If your EHR or billing software flags RAD as an unrecognized code in 2026, plug in R06.2—that’s the ICD-10-CM code for “wheezes” and the closest official match when the clinician just wants to capture “reactive airway disease” for reimbursement.
What’s happening
RAD—often shorthand for “reactive airway disease”—isn’t a standalone code in 2026. The system still demands a specific diagnosis or symptom code. No clear diagnosis? Default to the presenting symptom or related condition, which usually means wheezing (R06.2).
Step-by-step solution
Open your EHR encounter or billing module.

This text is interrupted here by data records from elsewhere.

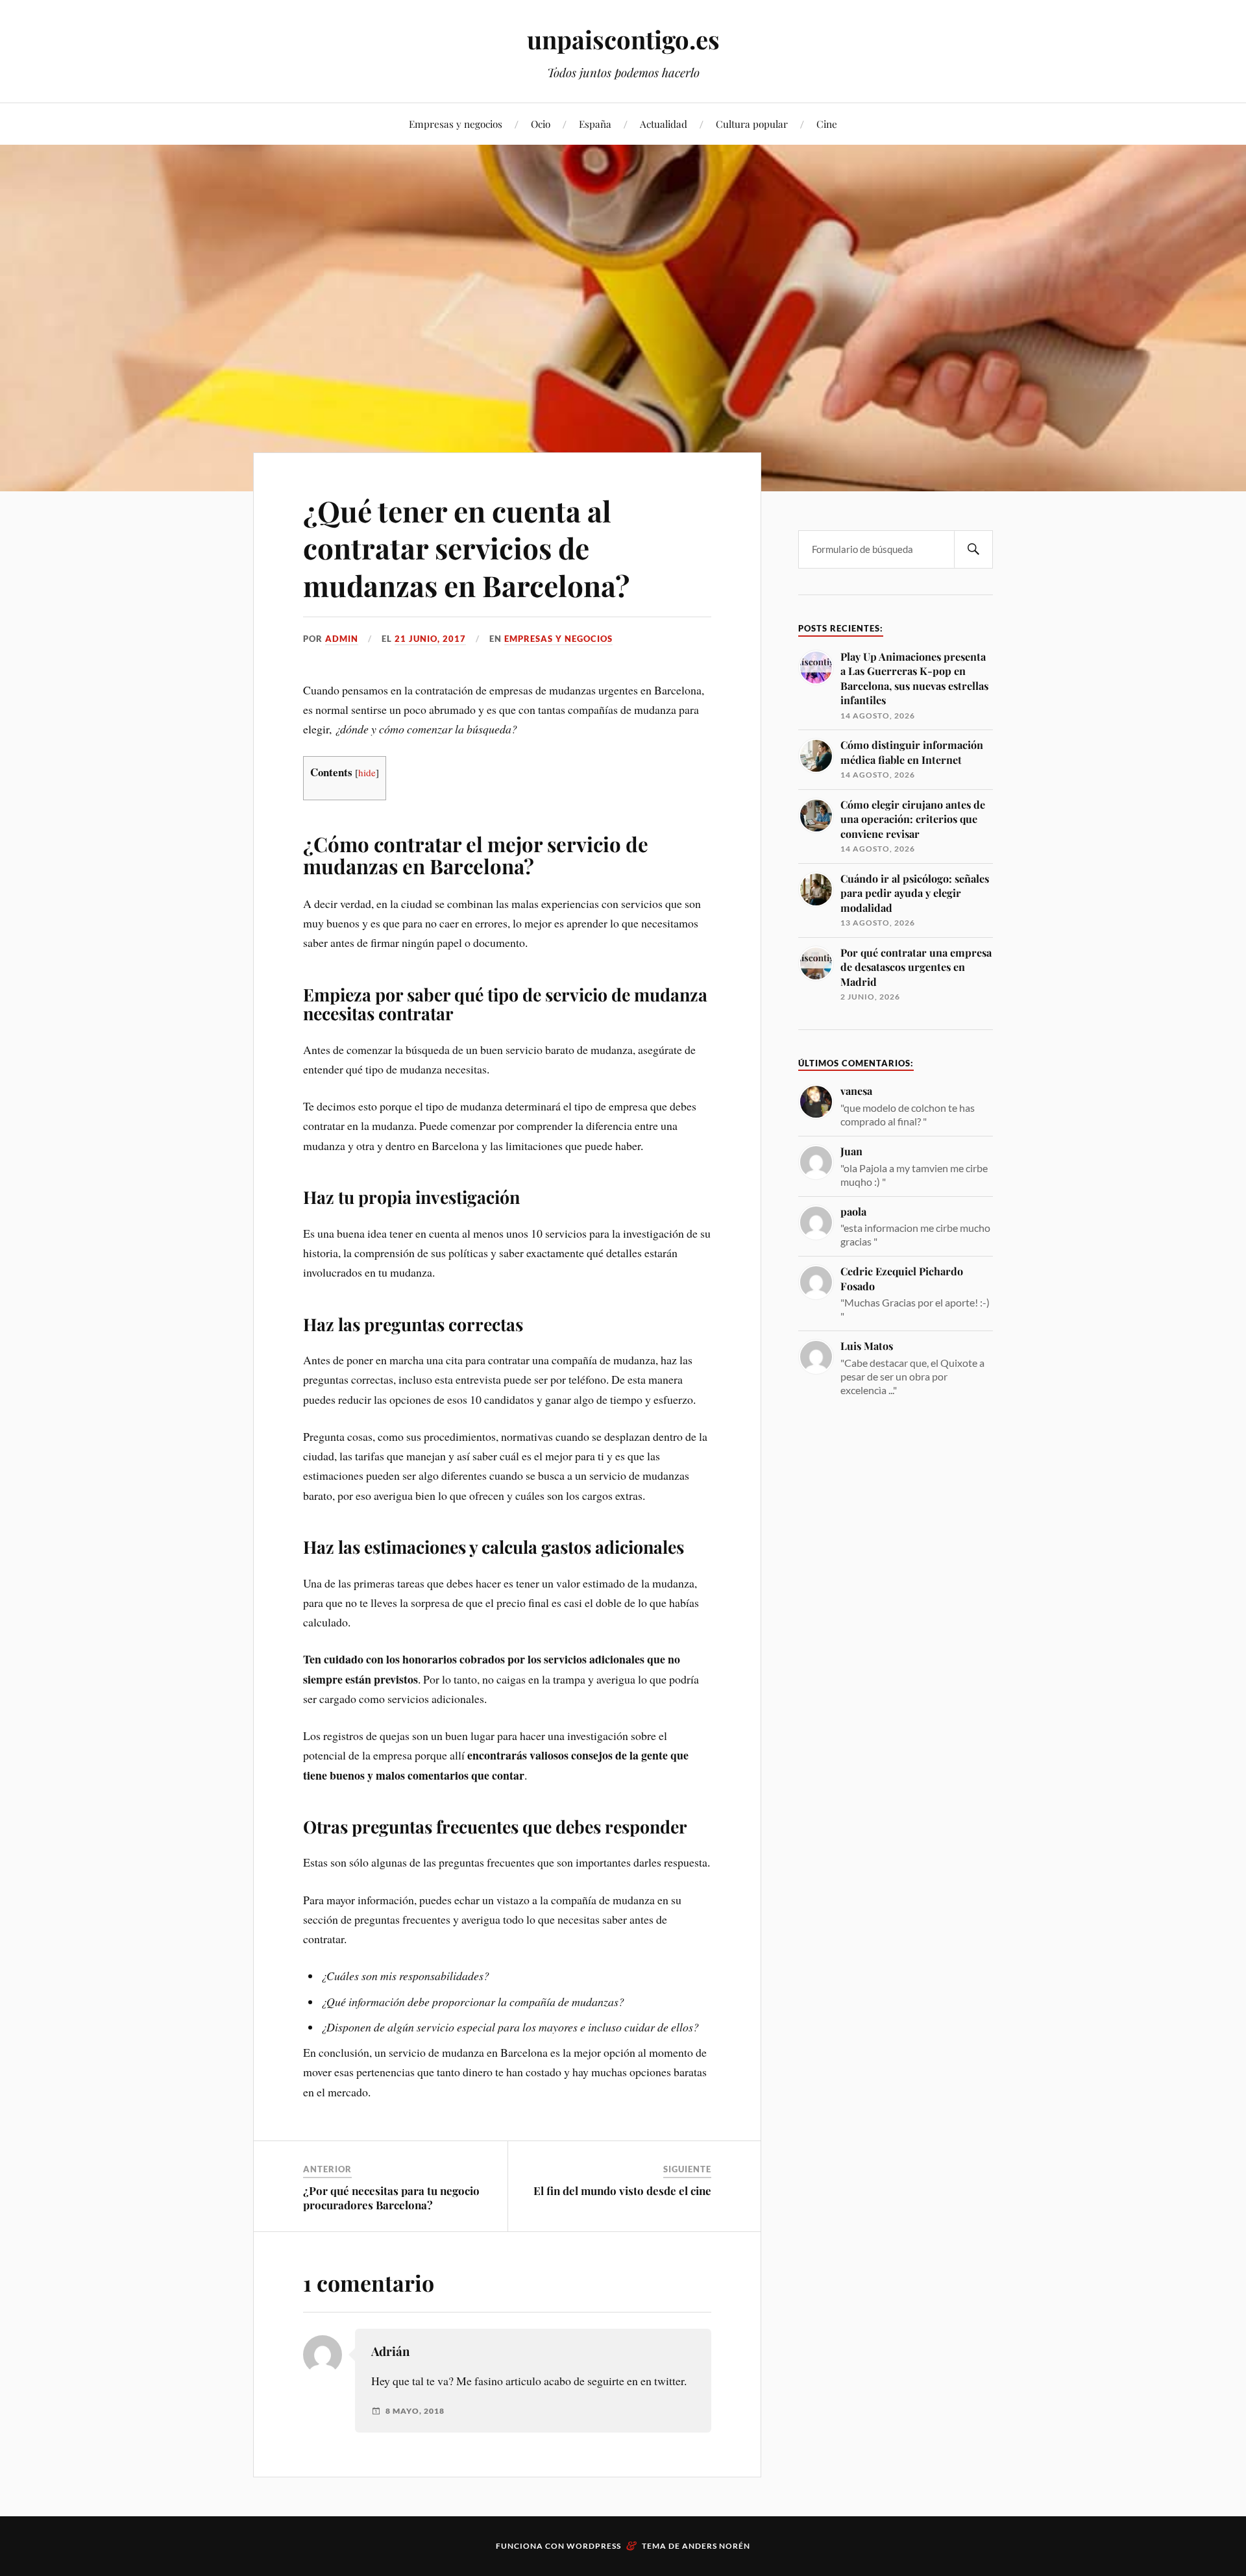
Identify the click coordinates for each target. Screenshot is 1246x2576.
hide (367, 772)
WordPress (594, 2546)
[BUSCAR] (973, 549)
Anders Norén (716, 2546)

Head to the diagnosis table for that visit.
Type R06.2 into the ICD-10-CM field.
If the payer rejects it as unspecified, tack on a secondary code to show the suspected trigger (for example, J45.909 for “unspecified asthma” if asthma seems likely).
Save the claim and hit submit.
If this didn’t work
Option 1 – Asthma rule-out: Use J45.909 (Unspecified asthma, uncomplicated) for patients with repeated wheezing but no spirometry confirmation. Keep chart notes handy to prove medical necessity.
Option 2 – Bronchitis trigger: If the wheeze shows up after an upper-respiratory infection, code J20.9 (Acute bronchitis, unspecified) plus R06.2.
Option 3 – Query the physician: Ask the provider to jot down the most specific diagnosis possible. If RAD is still the working label, have them add “probable asthma” or “bronchospasm” to justify J45.xx.
Prevention tips
Want fewer claim rejections next time around? Start here:
- Nudge clinicians to pick a definitive diagnosis before they close the note.
- If RAD sneaks into the assessment, insist on an attached symptom code (R06.2) and a probable diagnosis (like J45.909).
- Run a charge-review report every week and flag any encounter tagged with RAD or wheezes to confirm a specific ICD-10-CM code is attached.
- Update your EHR pick-list so “RAD” gets swapped for “Wheezes, R06.2” and the most common downstream diagnoses (J45.909, J20.9)—this cuts down on free-text mistakes.
As of 2026, ICD-10-CM still lacks a standalone code for “reactive airway disease.” Claims clear only when they’re tied to a documented symptom or working diagnosis.